▸ **What to do**:
Locate "Viewport: 700px width, 525px" in the records below, then copy its line and every following line exactly, without the pictures.

▸ **Dataset entries**:

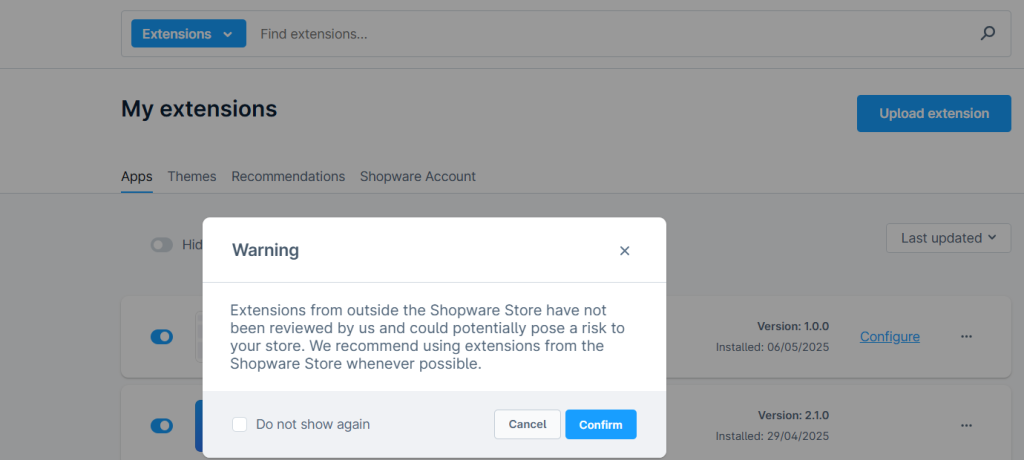Open the Configure link for first extension
This screenshot has height=460, width=1024.
[889, 337]
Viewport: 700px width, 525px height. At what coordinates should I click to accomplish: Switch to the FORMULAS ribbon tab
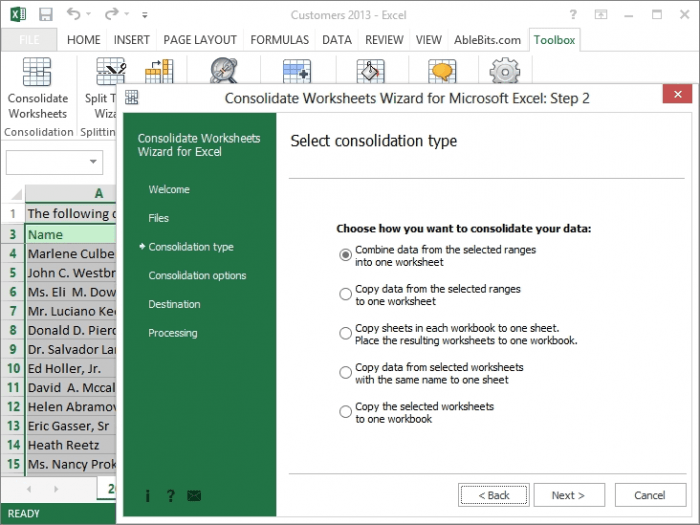coord(279,40)
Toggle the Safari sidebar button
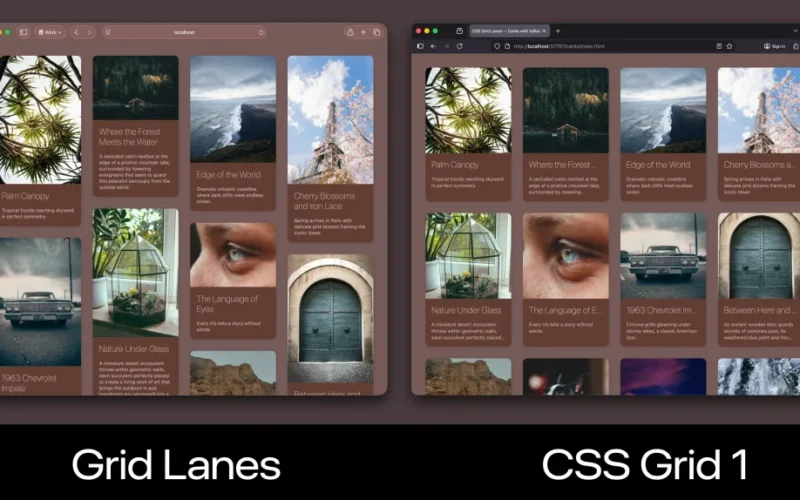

▸ **Solution to this problem**:
Viewport: 700px width, 525px height. At what coordinates should I click to accomplish: Switch to the FORMULAS ribbon tab
coord(279,40)
Toggle the Safari sidebar button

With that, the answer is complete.